The last couple of days has been very windy. This place has strong winds in late winter and spring. They are part of the 'farm'. I find them unsettling. Things blow away, get damaged, dry out. Every time the wind blows I hold on, hope, and wait for the calm to clean up the mess.
The winds convey a simple lesson. We are relatively insignificant and not in control.
They also provide a demonstration of a more subtle and important message about the wisdom of acting and then letting go.
The order on the farm is artificial. In ecology it is a maxim that, without the addition of energy, a system will tend to disorder and dissipation - an ecological reinterpretation of the second law of thermodynamics.

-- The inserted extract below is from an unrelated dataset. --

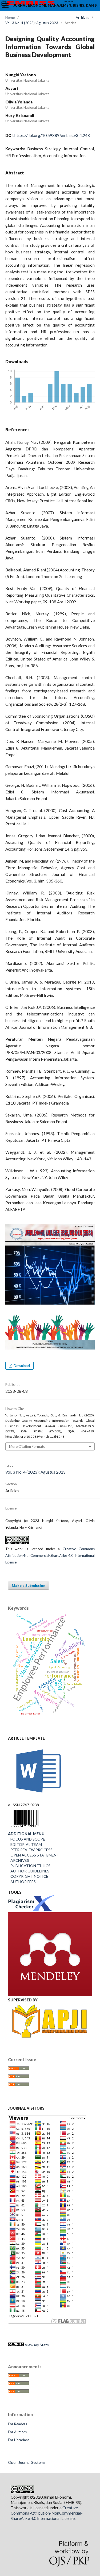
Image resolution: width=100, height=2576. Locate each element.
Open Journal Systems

Modern western agriculture maintains its order by inputs of energy, most of it exogenous and 'artificial'. Substances like petrochemical fuel and industrial fertilisers contain remarkable amounts of energy. In as much as they are imported, these forms are 'unnatural'.
Permaculture, by contrast, is a way of harnessing and managing natural forms of energy in the landscape using inherent characteristics of the land and its natural and managed ecology.
These sources of 'natural' energy include the sun itself and the wind it drives.
Both natural and unnatural forms of energy generally dwarf the human work that influences the farm's condition.
Permaculture can be interpreted in a way that aligns with the cultivation of the eightfold path. A vegetarian permaculture can work towards wise livelihood - work that attempts of reduce the potential for suffering in this world.
Developing the vegetarian permaculture requires action. The ability of action to influence is observable, but limited by the relative power and complexity of the natural world.
Beyond those limits the influence of any action is uncertain. Action may provide an expected result or it may not, or something else altogether may happen. Thus the wisdom in acting but letting go.